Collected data
=== Begin Enclosure ===

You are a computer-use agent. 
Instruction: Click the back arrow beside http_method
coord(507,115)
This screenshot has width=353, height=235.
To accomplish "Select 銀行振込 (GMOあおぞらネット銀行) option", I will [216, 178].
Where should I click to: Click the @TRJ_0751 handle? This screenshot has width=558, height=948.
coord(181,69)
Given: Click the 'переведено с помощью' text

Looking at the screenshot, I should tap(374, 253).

=== End Enclosure ===
=== Begin Enclosure ===

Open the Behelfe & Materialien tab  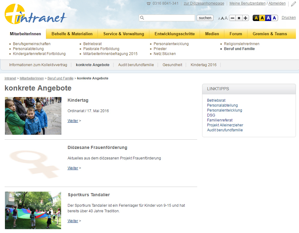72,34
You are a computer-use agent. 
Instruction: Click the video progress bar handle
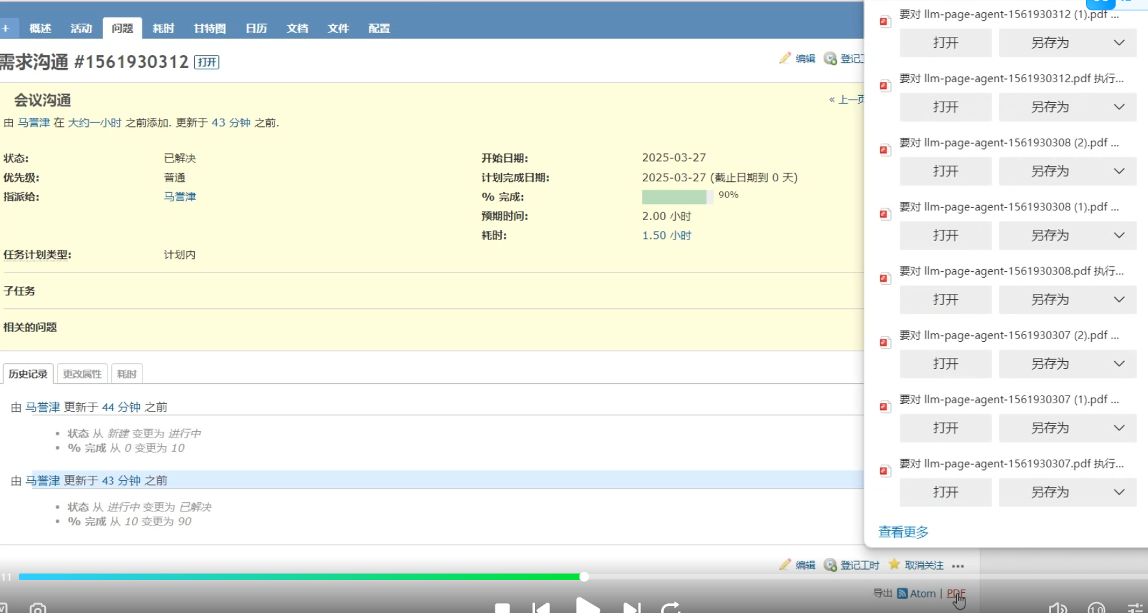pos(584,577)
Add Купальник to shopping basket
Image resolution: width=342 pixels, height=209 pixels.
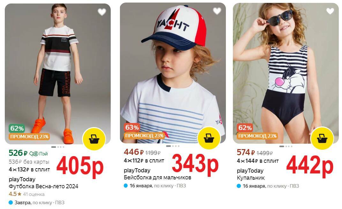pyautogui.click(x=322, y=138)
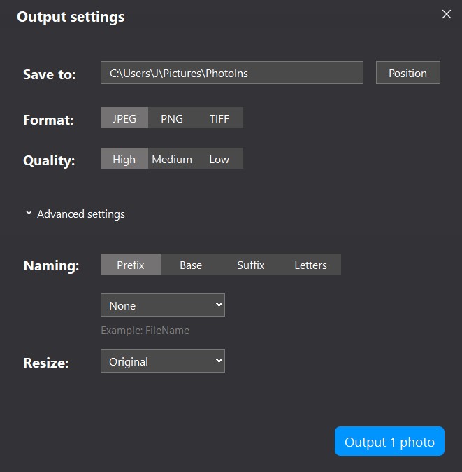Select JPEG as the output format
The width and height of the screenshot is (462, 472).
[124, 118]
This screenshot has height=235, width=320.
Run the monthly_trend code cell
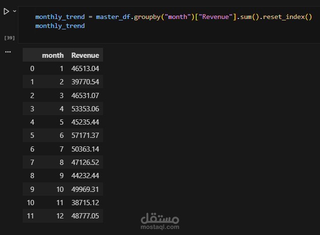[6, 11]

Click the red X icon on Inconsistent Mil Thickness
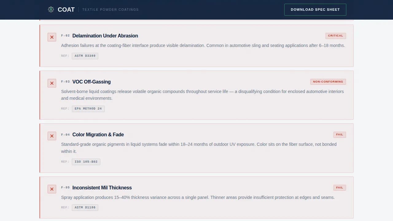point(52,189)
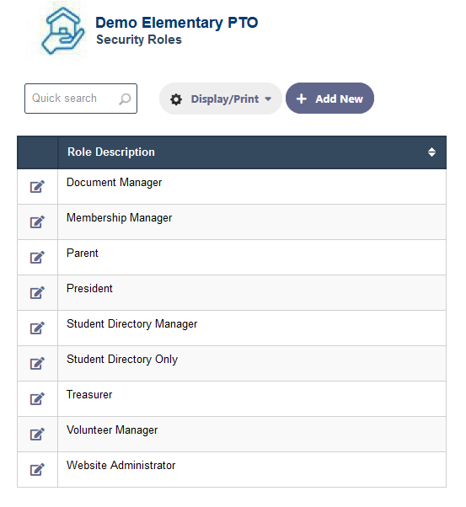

=== End Enclosure ===

Print, word for word, the lines above that run from the line containing "Add Купальник to shopping basket" to the line containing "This screenshot has height=235, width=320.", both included. Keep the pictures out.

Add Купальник to shopping basket
Image resolution: width=342 pixels, height=209 pixels.
pyautogui.click(x=322, y=138)
Select JPEG as the output format
The width and height of the screenshot is (462, 472).
[124, 118]
This screenshot has height=235, width=320.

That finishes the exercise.